Write out, word for word, only the lines from the one with "Where should I click to: Click" to the end of the data below.

## GIVEN INFORMATION

|---|

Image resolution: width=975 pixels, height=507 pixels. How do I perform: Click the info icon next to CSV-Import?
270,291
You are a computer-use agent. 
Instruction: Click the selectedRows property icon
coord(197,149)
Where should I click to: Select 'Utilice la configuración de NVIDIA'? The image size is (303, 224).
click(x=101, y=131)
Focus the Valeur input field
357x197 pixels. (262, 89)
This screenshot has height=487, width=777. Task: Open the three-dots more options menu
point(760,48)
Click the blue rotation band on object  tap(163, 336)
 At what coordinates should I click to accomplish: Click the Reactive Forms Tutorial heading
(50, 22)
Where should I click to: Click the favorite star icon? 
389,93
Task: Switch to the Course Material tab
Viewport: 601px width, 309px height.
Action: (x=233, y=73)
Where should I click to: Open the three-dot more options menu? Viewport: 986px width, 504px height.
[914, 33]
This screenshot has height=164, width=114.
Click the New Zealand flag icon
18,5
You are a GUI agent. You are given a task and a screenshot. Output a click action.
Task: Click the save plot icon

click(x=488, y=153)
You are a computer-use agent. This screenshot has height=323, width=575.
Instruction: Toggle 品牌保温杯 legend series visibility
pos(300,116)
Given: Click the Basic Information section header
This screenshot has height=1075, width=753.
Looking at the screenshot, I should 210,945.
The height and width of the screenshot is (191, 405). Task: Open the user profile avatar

|---|

## OUTPUT FOR THIS EXERCISE
Where should I click to: Click the favorite star icon? 
389,93
Task: Switch to the Course Material tab
Viewport: 601px width, 309px height.
Action: (x=233, y=73)
Where should I click to: Open the three-dot more options menu? Viewport: 986px width, 504px height.
[914, 33]
This screenshot has height=164, width=114.
Click the New Zealand flag icon
18,5
You are a GUI agent. You are given a task and a screenshot. Output a click action.
Task: Click the save plot icon

click(x=488, y=153)
You are a computer-use agent. This screenshot has height=323, width=575.
Instruction: Toggle 品牌保温杯 legend series visibility
pos(300,116)
Given: Click the Basic Information section header
This screenshot has height=1075, width=753.
Looking at the screenshot, I should 210,945.
The height and width of the screenshot is (191, 405). Task: Open the user profile avatar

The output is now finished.